The FCA has announced that the First-tier Tribunal (the Tribunal) has upheld a £91,000 fine imposed on Hall and Hanley Limited (H&H).
The fine was initially implemented by the Claims Management Regulator (CMR), the former regulator for claims management companies (CMCs), although the hearing for the Tribunal was conducted by the FCA which has since taken over the functions of the CMR.
H&H, a CMC with its business focused on claims for mis-sold payment protection insurance (PPI), was fined £91,000 for data breaches and the unauthorised copying of client signatures.
The CMR first found that marketing text messages concerning PPI claims had been sent to consumers’ mobile numbers – although H&H had failed to check that affected consumers had consented to receiving such messages – and the firm had in fact breached rules requiring CMCs to obtain third party data in accordance with applicable laws.

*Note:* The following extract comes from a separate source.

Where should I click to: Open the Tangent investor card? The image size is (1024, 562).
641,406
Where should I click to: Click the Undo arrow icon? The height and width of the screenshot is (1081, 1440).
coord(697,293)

Furthermore, the CMR found there had been unauthorised copying of clients’ signatures – submitted by H&H to financial firms – which the regulator considered a negligent failing to detect and prevent such conduct by one of its employees.
The Tribunal upheld the CMR’s decision in its entirety, concluding that H&H had failed to act with the required degree of competence, and indicated that for copied customer signatures, the underlying matter was ‘so serious that a financial penalty is justified.’
FCA executive director of enforcement and market oversight, Mark Steward, said: “The failure by H&H to take previous advice and warnings from the former claims management regulator and the firm’s repeated use of consumer data and customer signatures without their consent are clear examples of a firm falling short of the standards we expect.
“The decision by the Tribunal to uphold the findings of the CMR is another important message to industry that firms must conduct all business with integrity and due care, skill, and diligence.”